The 12212 / 12211 Anand Vihar–Muzaffarpur Junction Garib Rath Express is a Superfast Express train of the Garib Rath series belonging to Indian Railways – Northern Railway zone that runs between and in India.

It operates as train number 12212 from Anand Vihar Terminal to Muzaffarpur Junction and as train number 12211 in the reverse direction, serving the states of Delhi, Uttar Pradesh & Bihar.

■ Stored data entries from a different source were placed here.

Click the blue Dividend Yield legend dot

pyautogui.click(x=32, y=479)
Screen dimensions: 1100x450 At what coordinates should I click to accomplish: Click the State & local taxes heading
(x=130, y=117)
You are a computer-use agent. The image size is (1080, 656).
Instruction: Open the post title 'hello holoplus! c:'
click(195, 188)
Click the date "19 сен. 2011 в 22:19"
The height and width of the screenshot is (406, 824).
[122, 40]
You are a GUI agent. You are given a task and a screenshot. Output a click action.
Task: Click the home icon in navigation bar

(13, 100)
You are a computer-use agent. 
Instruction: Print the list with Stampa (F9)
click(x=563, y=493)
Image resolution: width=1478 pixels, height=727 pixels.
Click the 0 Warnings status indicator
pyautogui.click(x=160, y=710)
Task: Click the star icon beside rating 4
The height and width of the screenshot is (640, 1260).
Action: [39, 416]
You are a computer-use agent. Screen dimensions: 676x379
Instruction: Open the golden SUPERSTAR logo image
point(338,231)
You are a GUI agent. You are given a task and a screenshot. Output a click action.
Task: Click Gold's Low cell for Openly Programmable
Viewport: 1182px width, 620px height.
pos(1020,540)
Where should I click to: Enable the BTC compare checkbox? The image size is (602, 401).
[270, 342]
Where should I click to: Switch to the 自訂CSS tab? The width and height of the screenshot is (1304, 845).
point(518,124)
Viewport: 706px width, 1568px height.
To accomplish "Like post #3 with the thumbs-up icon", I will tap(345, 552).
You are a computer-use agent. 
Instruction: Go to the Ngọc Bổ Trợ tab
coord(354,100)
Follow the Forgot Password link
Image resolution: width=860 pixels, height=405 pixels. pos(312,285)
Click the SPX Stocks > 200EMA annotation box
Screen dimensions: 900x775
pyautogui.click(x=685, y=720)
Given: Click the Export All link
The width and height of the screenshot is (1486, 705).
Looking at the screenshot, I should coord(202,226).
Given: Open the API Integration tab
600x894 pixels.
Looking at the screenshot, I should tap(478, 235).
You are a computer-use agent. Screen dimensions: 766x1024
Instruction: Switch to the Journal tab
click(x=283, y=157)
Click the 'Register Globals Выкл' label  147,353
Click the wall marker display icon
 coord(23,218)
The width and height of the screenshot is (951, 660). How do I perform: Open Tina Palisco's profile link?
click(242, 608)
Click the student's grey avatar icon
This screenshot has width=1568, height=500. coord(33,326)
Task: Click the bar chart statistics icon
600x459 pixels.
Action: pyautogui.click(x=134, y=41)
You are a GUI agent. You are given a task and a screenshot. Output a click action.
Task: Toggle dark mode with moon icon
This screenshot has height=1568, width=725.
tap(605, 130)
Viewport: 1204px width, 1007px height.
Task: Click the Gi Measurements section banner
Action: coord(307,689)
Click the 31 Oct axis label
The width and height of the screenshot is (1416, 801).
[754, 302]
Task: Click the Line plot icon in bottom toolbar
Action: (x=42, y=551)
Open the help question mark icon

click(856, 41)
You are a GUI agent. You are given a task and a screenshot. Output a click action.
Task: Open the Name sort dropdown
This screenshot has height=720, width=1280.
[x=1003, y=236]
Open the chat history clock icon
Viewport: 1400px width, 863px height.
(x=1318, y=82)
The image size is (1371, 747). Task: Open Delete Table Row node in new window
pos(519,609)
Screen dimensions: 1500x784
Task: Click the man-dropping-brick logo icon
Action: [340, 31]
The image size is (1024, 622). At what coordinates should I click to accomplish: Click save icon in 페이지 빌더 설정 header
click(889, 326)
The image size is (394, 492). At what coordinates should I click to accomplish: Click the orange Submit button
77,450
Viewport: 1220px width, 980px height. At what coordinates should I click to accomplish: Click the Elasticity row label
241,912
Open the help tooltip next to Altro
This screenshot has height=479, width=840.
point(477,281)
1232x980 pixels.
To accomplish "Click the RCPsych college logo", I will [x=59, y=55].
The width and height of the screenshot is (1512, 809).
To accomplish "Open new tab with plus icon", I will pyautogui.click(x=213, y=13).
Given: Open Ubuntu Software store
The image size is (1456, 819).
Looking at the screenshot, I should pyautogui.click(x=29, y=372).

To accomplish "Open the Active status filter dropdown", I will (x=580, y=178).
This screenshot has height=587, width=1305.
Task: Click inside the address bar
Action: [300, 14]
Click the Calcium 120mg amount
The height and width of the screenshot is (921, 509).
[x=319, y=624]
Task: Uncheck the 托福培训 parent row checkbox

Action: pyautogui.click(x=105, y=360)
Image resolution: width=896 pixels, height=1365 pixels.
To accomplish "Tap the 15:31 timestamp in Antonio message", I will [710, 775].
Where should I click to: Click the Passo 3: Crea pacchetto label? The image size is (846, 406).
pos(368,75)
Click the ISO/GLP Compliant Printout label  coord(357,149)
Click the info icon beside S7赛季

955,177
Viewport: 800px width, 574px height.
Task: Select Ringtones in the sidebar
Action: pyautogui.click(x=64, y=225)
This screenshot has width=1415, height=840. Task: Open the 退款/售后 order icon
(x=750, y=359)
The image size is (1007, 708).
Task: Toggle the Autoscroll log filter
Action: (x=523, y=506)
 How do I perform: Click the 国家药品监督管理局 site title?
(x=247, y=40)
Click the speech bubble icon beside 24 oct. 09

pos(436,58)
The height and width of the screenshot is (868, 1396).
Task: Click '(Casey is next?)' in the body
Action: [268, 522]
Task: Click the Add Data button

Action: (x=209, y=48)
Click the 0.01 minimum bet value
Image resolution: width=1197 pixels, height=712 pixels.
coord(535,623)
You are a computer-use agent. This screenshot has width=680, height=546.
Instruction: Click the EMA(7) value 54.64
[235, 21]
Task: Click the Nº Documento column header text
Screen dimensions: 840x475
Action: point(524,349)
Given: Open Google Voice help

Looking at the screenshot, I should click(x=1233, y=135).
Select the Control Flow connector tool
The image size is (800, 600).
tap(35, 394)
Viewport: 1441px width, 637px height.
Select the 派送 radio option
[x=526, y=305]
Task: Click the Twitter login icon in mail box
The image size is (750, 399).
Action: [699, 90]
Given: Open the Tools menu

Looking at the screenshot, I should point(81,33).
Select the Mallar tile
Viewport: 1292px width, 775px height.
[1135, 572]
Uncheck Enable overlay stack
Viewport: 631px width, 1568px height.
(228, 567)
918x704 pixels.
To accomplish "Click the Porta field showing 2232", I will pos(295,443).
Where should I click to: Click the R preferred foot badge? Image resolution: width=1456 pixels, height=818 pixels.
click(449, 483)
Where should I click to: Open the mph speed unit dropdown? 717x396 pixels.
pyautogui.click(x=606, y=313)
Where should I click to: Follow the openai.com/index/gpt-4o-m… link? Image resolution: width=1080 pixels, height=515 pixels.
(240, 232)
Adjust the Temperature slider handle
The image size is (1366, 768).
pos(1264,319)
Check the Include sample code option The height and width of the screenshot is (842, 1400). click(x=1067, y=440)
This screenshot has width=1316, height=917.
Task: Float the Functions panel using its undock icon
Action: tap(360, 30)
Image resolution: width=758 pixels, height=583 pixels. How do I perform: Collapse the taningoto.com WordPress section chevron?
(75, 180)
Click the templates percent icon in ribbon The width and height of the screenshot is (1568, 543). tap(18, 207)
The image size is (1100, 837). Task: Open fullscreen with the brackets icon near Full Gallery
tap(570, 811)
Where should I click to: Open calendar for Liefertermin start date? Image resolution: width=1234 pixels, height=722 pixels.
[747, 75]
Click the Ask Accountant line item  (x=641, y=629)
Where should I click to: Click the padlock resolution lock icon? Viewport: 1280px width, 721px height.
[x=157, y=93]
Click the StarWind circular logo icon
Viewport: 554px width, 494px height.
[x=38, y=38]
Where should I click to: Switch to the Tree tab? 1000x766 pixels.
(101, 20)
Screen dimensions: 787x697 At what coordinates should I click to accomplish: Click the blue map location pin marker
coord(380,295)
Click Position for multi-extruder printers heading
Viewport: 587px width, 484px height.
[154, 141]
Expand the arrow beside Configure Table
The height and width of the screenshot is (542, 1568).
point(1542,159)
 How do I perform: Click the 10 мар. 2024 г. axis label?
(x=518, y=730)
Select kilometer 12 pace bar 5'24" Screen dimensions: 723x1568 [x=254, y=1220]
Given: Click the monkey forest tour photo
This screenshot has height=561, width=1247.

It is part of the Garib Rath Express series launched by the former railway minister of India, Mr. Laloo Prasad Yadav.

==Schedule==

12211 / 12212 Muzaffarpur–Anand Vihar Garib Rath Schedule
| Train Type | Garib Rath Express |
| Distance | 1059 km (12211) / 1060 km (12212) |
| Average Speed | ~53 km/h |
| Journey Time (MFP → ANVT) | 20 hrs 05 min |
| Journey Time (ANVT → MFP) | 20 hrs 30 min |
| Classes Available | 3A |
| Operating Days | Weekly |
| Operator | East Central Railway |

==Coaches==

Coach Composition of 12211/12212 Muzaffarpur – Anand Vihar Terminal Garib Rath Express
| Coach No. | Type | Description |
|---|---|---|
| 1 | EOG | End-on-Generator |
| 2–21 | 3E | M1, M2, M3, M4, M5, M6, M7, M8, M9, M10, M11, M12, M13, M14, M15, M16, M17, M18, M19, M20 |
| 22 | EOG | End-on-Generator |

- Primary Maintenance - Muzaffarpur Coaching Depot

==Route & halts==

12211 Muzaffarpur–Anand Vihar Garib Rath and 12212 Anand Vihar–Muzaffarpur Garib Rath Schedule
| Sr. | 12211 MFP–ANVT |  |  |  | 12212 ANVT–MFP |  |  |  |
| Station | Day | Arr. | Dep. | Station | Day | Arr. | Dep. |
| 1 | Muzaffarpur Junction | 1 | — | 15:15 | Anand Vihar Terminal | 1 | — | 20:55 |
| 2 | Chakia | 1 | 16:11 | 16:13 | Moradabad | 1 | 23:35 | 23:40 |
| 3 | Bapudham Motihari | 1 | 16:38 | 16:40 | Bareilly Junction | 2 | 01:00 | 01:02 |
| 4 | Sagauli Junction | 1 | 17:08 | 17:10 | Shahjahanpur | 2 | 02:11 | 02:13 |
| 5 | Bettiah | 1 | 17:28 | 17:30 | Lucknow Junction | 2 | 05:15 | 05:25 |
| 6 | Narkatiaganj Junction | 1 | 18:20 | 18:25 | Gonda Junction | 2 | 08:05 | 08:10 |
| 7 | Bagaha | 1 | 19:04 | 19:07 | Basti | 2 | 09:17 | 09:20 |
| 8 | Gorakhpur Junction | 1 | 22:12 | 22:20 | Gorakhpur Junction | 2 | 10:45 | 10:55 |
| 9 | Basti | 1 | 23:51 | 23:54 | Bagaha | 2 | 14:11 | 14:14 |
| 10 | Gonda Junction | 2 | 01:40 | 01:50 | Narkatiaganj Junction | 2 | 15:05 | 15:10 |
| 11 | Lucknow Junction | 2 | 04:15 | 04:25 | Bettiah | 2 | 15:42 | 15:45 |
| 12 | Shahjahanpur | 2 | 06:51 | 06:53 | Sagauli Junction | 2 | 16:06 | 16:08 |
| 13 | Bareilly Junction | 2 | 07:50 | 07:55 | Bapudham Motihari | 2 | 16:24 | 16:27 |
| 14 | Moradabad | 2 | 09:08 | 09:13 | Chakia | 2 | 16:55 |  |

==Traction==

Both trains are hauled by a Ghaziabad Electric Loco Shed-based WAP-5 locomotive on its entire journey.